Menggali Suez, Menghubungkan Dua Peradaban
Terusan Suez dibangun atas ide-ide pemajuan peradaban Barat dan Timur. Dalam prosesnya justru melibatkan kerja paksa.
Kapal kontainer berbobot 200.000 ton tersangkut di Terusan Suez pada Kamis, 25 Maret 2021. Kapal yang dioperasikan oleh perusahaan Evergreen ini diduga menyimpang setelah dihantam angin kencang. Dengan panjang 400 meter dan lebar 59 meter, kapal tersebut telah memblokir Terusan Suez yang merupakan salah satu rute pelayaran tersibuk di dunia itu.
Peristiwa ini tentu merugikan banyak pihak. Mengutip bbc.com, setidaknya ada 150 kapal yang terjebak di terusan itu. Kerugian diperkirakan mencapai 3 miliar dolar AS atau sekitar Rp43 triliun per hari serta membuat harga minyak dunia naik.
Terusan Suez merupakan salah satu jalur penting perdagangan dunia. Terusan yang menghubungkan Laut Tengah dan Laut Merah ini dilewati sekitar 12 persen perdagangan dunia. Terusan ini mempersingkat jarak tempuh pelayaran menjadi hanya 193 kilometer dari jalur yang seharusnya mengelilingi benua Afrika.
Pembanguan terusan Suez dimulai pada 1859. Namun, ide pembangunan kanal sejatinya sudah ada jauh sebelumnya, ketika Napoleon Bonaparte mendarat di luar Aleksandria pada 1798. Kala itu Napoleon tidak hanya datang membawa tentara untuk menjajah Mesir, namun juga memboyong sebuah tim sarjana yang ditugaskan untuk mempelajari negeri para Firaun itu agar dapat memanfaatkan sumber dayanya secara maksimal.
Baca juga: Ratu Mesir di Antara Temuan Baru Saqqara
Para sarjana itu kemudian mengetahui adanya kanal-kanal kuno di wilayah Suez. Mereka berencana menggalinya. Namun karena salah perhitungan, rencana tersebut mandek hingga beberapa dekade.
Tiga puluh lima tahun kemudian Barthélemy Prosper Enfantin, seorang reformis sosial Prancis, datang bersama sekelompok insinyur. Enfantin dan para Saint-Simonian yang percaya pada industrialisasi dan sains sebagai penggerak peradaban menganggap bahwa dunia Barat dan TImur telah dipisahkan oleh tanah genting Suez (Isthmus of Suez). Terpisahnya dua dunia ini merupakan penyebab terhambatanya pertumbuhan peradaban.
“Begitu kanal menembus pasir dan lautan terhubung, energi Timur dan Barat akan mengalir bersama. Dunia akan menjadi utuh, dan peradaban akan berkembang,” tulis Zachary Karabell dalam Parting The Desert, The Creation of The Suez Canal.
Ide Prosper Enfanin dan para Saint-Simonian belakangan diambil oleh Ferdinand de Lesseps, seorang diplomat dan developer Prancis. Lesseps pun mendapat dukungan dari pemimpin Mesir Muhammad Said Pasha (1854-1863) dan penerusnya, Ismail Pasha (1863-1879).

Tujuan:
(a) Ulangi tanpa perubahan sedikit pun bagian teks tentang Terusan Suez yang dibuka dengan kata-kata yang memuat "Terusan Suez merupakan" dan ditutup dengan "mengelilingi benua Afrika.".
(b) Tentukan apakah setiap pernyataan berikut sesuai dengan teks tentang Terusan Suez. Jawab ya atau tidak, lalu kutip kata-kata dari teks yang menjadi dasarnya. (i) Terusan Suez menghubungkan Laut Tengah dan Laut Merah. (ii) Kapal yang tersangkut di terusan itu memiliki panjang 500 meter. (iii) Napoleon Bonaparte mendarat di luar Aleksandria pada 1798.
(c) Terjemahkan kalimat dari teks tentang Terusan Suez ini ke dalam bahasa Inggris: "Terusan Suez merupakan salah satu jalur penting perdagangan dunia."

Data Tersimpan:
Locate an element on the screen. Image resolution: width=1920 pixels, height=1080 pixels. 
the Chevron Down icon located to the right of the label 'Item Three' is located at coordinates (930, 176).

Jawaban Tiap Tugas:
(a)
Terusan Suez merupakan salah satu jalur penting perdagangan dunia. Terusan yang menghubungkan Laut Tengah dan Laut Merah ini dilewati sekitar 12 persen perdagangan dunia. Terusan ini mempersingkat jarak tempuh pelayaran menjadi hanya 193 kilometer dari jalur yang seharusnya mengelilingi benua Afrika.

(b)
(i) Ya: "Terusan yang menghubungkan Laut Tengah dan Laut Merah ini"
(ii) Tidak: "Dengan panjang 400 meter dan lebar 59 meter"
(iii) Ya: "ketika Napoleon Bonaparte mendarat di luar Aleksandria pada 1798"

(c) The Suez Canal is one of the important routes of world trade.